Well there's certainly a point where the edge distance won't govern, so you should be able to use a dimensioned edge distance that won't fail. I'm not aware of an actual limit for shear breakout, other than engineering judgement.
 
I don't really have a direct answer to your question, but as the edge distance in the shear direction increases, you will likely get to a point fairly quickly where a failure mechanism other than concrete breakout in the direction of the shear force controls. These other mechanisms could be concrete breakout in the direction perpendicular to the shear force, concrete pryout, or a shear failure of the steel anchor.

If your software is only looking at breakout in the direction of the shear force, then I suppose with infinite edge distance, the capacity would be infinite as well. Although, as mentioned, this would be overlooking other failure mechanisms which will control.
 
I encourage you to run through a simple anchorage calculation by hand or spreadsheet. Move the edge distance close to anchor then away from anchor and see how it effects your limit states.

This idea that any number less than infinity causes a failure sounds like some BS to me, something wrong with the software/model/or inputs.

### [Task description]
Reproduce the anchor edge distance passage word for word, from "If your software" to "which will control.".

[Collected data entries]
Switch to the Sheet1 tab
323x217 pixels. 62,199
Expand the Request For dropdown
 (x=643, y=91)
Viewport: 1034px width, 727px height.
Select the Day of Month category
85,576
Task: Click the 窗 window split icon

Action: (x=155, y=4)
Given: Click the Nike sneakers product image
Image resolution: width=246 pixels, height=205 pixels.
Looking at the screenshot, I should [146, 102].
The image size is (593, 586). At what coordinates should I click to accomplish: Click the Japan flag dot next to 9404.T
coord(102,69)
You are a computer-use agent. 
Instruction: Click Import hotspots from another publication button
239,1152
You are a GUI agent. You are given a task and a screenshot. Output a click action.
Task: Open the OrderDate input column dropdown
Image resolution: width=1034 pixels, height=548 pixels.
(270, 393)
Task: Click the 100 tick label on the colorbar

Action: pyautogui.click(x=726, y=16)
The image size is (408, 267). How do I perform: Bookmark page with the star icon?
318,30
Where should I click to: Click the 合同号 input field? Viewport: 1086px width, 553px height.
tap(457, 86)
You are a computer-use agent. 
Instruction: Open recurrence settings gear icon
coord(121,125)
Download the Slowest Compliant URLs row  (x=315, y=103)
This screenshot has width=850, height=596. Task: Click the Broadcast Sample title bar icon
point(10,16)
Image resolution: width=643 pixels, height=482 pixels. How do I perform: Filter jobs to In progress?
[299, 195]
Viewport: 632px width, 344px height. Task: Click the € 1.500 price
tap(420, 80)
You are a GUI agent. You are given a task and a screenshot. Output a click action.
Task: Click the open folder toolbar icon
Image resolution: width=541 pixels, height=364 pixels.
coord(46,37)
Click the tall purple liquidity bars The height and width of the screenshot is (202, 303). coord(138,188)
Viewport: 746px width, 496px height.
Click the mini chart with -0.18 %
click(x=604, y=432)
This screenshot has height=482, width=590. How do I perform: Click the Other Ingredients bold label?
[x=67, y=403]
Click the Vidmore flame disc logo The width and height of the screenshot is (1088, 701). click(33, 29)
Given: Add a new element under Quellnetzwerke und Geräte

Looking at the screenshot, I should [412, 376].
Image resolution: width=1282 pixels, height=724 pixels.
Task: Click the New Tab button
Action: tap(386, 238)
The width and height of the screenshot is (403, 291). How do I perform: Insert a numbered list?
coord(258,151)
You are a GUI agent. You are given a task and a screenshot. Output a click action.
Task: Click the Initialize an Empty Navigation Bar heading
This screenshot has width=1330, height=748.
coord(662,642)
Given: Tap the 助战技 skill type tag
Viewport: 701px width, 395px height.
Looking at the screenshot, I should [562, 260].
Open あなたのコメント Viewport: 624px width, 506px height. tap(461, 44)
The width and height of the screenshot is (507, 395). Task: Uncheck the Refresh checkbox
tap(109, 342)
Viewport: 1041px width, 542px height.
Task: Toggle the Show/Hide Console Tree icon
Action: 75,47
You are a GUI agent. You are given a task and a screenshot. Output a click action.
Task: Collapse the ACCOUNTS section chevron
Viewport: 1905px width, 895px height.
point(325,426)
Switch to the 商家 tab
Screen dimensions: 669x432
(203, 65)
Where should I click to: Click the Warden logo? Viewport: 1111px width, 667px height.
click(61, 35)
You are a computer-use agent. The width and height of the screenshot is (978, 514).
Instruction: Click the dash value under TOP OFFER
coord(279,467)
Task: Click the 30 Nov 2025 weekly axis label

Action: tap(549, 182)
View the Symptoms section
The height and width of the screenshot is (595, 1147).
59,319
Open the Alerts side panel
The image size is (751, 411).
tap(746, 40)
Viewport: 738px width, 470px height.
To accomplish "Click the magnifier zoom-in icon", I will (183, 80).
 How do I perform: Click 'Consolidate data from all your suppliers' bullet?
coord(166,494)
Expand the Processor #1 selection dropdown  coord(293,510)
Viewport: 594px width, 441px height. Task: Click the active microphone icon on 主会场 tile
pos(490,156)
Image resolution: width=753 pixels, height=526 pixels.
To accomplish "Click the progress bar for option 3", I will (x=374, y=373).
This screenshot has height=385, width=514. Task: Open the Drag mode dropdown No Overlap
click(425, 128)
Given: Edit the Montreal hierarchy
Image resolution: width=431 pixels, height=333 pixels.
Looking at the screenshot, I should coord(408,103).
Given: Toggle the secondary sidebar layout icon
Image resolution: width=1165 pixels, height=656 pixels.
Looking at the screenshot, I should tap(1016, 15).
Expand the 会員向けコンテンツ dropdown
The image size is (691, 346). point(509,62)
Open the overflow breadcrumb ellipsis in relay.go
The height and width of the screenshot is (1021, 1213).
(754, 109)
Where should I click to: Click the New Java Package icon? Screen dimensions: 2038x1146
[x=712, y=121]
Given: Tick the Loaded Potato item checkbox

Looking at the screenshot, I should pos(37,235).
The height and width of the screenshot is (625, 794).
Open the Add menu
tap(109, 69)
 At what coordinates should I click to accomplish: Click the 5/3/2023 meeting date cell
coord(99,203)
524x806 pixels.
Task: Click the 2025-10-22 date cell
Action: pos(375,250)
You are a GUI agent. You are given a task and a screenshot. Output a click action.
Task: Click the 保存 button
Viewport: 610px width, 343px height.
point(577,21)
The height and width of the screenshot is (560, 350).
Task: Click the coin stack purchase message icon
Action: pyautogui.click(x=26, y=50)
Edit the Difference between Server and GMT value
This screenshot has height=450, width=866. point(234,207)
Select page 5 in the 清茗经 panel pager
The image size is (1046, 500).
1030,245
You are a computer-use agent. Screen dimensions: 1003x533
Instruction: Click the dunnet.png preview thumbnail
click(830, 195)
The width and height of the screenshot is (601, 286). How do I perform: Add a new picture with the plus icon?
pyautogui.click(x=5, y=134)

### [Result for this task]
If your software is only looking at breakout in the direction of the shear force, then I suppose with infinite edge distance, the capacity would be infinite as well. Although, as mentioned, this would be overlooking other failure mechanisms which will control.